Congress Ends Federal Ban On Medical Marijuana

| by Sean Kelly

Thanks to a provision included in the new spending bill passed by Congress this past weekend, the federal government effectively ended its ban on medical marijuana.

After years of what the L.A. Times calls “tension between the states and Washington over medical use of marijuana,” states that have already legalized medicinal use of the drug will no longer face raids from federal drug agencies. There are currently 32 states that have legalized medical marijuana.

The measure will become law once President Obama signs the spending bill this week, and it will mark a significant moment in the decades-long fight for pot to become federally acknowledged for its medicinal benefits.

The passing of this measure comes as the country becomes more and more accepting of the drug. The Obama Administration already recognized the measure strictly as a matter of policy, and Republicans are beginning to acknowledge states’ right to legalize pot for medicinal purposes.

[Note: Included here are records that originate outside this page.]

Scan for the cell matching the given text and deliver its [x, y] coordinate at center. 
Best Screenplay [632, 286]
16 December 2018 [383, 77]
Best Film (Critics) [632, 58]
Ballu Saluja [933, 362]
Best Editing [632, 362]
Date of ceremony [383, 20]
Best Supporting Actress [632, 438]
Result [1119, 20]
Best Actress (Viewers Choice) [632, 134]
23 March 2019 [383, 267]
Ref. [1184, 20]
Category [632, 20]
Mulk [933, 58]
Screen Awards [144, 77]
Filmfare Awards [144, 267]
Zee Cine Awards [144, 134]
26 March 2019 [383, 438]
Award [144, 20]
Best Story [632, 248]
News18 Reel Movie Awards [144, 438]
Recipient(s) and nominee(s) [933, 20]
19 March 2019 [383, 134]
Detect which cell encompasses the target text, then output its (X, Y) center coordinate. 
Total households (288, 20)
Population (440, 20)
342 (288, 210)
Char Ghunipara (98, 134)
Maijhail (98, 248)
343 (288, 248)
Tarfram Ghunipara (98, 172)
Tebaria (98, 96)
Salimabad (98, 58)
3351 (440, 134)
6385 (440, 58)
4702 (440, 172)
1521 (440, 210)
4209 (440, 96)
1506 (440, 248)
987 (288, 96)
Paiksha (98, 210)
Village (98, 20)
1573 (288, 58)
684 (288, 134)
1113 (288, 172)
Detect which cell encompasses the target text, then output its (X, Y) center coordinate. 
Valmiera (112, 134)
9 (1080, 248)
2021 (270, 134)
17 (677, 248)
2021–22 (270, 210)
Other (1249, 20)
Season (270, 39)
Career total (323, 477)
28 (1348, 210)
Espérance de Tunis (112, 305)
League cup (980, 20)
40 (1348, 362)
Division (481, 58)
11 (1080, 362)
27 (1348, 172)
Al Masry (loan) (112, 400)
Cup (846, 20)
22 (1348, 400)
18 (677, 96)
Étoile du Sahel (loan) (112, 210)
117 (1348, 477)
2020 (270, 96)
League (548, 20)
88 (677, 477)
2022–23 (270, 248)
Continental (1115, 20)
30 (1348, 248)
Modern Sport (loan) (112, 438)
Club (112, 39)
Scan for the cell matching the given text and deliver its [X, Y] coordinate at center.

“This is a victory for so many,” Republican Rep. Dana Rohrabacher said, adding that the provision’s approval is “the first time in decades that the federal government has curtailed its oppressive prohibition of marijuana.” Rohrabacher authored the measure alongside Democratic Rep. Sam Farr.

“The war on medical marijuana is over,” said lobbyist Bill Piper of the Drug Policy Alliance. “Now the fight moves on to legalization of all marijuana. This is the strongest signal we have received from Congress [that] the politics have really shifted. ... Congress has been slow to catch up with the states and American people, but it is catching up."